AIM OF THE EXERCISE → Gather all lines in the records below that include the word "Collapse".

RECORDS TO USE →

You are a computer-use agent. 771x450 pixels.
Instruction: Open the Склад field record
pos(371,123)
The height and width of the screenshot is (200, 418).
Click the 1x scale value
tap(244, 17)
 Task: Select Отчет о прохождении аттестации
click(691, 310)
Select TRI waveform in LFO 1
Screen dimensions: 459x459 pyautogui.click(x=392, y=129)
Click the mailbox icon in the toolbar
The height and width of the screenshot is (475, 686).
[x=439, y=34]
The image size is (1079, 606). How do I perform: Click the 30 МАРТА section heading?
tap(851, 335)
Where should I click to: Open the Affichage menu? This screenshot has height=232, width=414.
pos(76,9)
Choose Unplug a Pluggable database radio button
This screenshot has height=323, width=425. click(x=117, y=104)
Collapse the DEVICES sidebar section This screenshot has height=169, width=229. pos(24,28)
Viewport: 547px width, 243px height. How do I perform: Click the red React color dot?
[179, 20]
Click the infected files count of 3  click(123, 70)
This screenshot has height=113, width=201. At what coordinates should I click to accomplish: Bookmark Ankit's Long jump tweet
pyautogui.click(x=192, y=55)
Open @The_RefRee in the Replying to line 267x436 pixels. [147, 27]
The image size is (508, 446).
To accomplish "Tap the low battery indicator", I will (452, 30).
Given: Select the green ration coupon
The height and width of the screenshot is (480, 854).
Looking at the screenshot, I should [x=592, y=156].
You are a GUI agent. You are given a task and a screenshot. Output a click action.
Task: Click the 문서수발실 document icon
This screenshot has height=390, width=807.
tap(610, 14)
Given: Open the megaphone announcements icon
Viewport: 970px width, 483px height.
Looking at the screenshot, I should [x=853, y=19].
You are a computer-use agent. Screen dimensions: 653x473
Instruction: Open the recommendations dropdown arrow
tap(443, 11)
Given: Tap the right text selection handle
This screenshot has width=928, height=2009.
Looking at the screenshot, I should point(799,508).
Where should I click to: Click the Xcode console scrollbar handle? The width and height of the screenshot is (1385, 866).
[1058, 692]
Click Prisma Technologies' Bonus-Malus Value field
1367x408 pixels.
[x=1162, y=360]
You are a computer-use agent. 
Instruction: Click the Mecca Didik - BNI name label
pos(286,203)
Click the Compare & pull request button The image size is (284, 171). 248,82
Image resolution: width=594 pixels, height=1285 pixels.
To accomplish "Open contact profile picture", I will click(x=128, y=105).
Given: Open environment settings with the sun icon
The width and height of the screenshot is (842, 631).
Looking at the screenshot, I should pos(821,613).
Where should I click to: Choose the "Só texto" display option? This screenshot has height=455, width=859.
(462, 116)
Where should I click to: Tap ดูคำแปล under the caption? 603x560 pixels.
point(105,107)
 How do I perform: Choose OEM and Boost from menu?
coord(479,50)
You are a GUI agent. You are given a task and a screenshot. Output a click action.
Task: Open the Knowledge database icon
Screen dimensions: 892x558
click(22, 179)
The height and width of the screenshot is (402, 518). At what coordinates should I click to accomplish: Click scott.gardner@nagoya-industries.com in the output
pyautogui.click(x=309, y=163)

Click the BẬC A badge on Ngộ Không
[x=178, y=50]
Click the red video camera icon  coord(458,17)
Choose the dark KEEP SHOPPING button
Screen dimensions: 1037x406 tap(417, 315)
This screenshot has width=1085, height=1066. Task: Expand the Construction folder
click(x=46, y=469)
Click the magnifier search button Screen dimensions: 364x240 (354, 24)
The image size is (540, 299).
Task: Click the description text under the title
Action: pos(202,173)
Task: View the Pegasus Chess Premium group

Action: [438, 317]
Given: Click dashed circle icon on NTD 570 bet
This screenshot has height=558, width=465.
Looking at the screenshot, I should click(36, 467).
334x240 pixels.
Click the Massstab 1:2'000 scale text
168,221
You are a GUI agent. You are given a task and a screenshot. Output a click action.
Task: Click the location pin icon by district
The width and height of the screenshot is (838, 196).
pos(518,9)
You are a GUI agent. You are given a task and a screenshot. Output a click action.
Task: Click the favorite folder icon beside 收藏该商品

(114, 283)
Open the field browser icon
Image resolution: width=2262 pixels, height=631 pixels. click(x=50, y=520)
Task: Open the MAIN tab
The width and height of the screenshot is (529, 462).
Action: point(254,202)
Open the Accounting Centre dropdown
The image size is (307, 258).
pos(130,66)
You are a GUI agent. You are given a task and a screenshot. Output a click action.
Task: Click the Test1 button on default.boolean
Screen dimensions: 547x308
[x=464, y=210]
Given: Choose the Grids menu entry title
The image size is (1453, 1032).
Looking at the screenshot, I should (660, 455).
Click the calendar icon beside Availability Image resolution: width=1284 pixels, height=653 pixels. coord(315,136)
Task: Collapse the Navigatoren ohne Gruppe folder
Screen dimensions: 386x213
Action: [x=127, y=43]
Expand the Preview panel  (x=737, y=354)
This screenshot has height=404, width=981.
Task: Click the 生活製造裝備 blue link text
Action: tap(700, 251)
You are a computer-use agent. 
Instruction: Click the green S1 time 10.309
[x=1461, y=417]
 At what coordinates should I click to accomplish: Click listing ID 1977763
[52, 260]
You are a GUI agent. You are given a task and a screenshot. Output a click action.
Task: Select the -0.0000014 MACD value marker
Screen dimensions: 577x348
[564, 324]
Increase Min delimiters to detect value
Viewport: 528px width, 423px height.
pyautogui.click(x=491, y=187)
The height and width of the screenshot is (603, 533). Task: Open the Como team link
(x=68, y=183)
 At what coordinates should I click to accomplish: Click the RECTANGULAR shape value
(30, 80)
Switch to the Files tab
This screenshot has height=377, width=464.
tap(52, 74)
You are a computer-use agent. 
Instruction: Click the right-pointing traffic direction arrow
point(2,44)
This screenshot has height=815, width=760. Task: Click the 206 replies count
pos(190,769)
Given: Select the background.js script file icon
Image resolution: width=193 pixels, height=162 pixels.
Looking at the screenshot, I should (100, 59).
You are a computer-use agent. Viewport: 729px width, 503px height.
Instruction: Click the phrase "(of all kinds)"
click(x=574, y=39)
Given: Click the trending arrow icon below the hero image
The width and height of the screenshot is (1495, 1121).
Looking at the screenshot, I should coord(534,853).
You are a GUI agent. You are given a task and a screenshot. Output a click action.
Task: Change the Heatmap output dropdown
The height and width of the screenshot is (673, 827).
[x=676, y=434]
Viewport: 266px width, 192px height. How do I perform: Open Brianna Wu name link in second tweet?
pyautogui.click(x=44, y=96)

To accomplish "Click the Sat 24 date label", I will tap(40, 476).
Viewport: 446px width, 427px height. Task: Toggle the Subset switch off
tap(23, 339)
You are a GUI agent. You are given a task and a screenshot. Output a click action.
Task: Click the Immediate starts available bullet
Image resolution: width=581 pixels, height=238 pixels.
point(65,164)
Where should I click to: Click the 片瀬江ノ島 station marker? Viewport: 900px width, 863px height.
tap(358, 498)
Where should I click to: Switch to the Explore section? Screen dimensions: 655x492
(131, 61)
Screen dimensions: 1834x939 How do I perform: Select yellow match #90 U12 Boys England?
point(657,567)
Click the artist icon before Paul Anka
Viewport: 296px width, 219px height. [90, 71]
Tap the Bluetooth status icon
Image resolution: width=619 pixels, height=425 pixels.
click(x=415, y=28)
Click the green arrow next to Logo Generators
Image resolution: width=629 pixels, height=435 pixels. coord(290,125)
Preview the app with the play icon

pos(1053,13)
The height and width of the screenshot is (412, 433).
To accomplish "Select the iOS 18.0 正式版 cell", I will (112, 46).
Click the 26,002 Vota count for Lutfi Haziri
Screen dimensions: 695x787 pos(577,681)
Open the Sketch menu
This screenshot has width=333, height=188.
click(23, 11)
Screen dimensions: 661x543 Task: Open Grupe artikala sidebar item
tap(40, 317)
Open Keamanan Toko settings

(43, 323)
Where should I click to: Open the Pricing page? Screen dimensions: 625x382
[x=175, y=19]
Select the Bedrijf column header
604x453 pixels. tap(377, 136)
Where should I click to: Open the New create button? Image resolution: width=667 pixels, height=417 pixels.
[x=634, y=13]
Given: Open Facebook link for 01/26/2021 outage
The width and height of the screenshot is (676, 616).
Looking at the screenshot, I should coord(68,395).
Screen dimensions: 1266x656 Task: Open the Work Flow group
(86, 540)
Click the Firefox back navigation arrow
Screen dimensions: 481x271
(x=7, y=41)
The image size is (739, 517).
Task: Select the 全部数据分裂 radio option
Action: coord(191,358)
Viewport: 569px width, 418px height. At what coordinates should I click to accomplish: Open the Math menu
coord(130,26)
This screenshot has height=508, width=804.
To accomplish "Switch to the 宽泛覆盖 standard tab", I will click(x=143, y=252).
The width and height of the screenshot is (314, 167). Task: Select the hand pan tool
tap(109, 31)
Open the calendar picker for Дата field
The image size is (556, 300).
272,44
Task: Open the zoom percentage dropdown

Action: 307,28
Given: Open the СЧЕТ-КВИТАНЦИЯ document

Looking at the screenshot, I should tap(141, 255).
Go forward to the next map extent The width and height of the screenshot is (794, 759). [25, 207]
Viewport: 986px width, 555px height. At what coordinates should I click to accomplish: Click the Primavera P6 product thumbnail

FINISHED TASK →
Collapse the DEVICES sidebar section This screenshot has height=169, width=229. pos(24,28)
Task: Collapse the Navigatoren ohne Gruppe folder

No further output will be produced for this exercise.